In a study commissioned by the European Commission as part of its drive to facilitate private enforcement of competition law, Ashurst found that only around 24 claims have gone all the way to judgement, partly because of the obstacles and disincentives to such actions.


These include limitations on access to evidence, judicial inexperience in such cases, difficulties in quantifying damages, as well as the length, cost and complexity of court proceedings.


Waelbroek: EC faces decisions
The study added: 'However, it would equally appear that a large number of cases are settled out of court. Such cases are to a great extent "invisible" and so the occurrence of damage claims may be higher than what the above would suggest.'


The firm won the tender to carry out the study last December and worked with local law firms to analyse the position in each of the 25 EU member states. A team of in-house economists at Ashurst also produced a report on the economic models used in the calculation of damages.


The commission considers that private enforcement may have advantages over action solely taken by regulators, such as better enforcement, deterrence and compensation. Most competition enforcement in the US comes via private actions.

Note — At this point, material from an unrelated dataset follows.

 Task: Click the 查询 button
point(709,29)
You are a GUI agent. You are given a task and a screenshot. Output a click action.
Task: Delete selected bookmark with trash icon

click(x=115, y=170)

Ashurst partner Denis Waelbroek said: 'The commission is now faced with a number of policy options. Some of these should be reasonably uncontroversial, such as improving publicity of court judgments or providing judges with helpful analytical tools. Others may be more controversial, such as the introduction of punitive damages or the creation of specialised courts.'


It is understood that the commission intends to publish a green paper, probably some time early next year, that will give a clearer idea of what, if anything, it intends to do to remove the obstacles facing private litigants.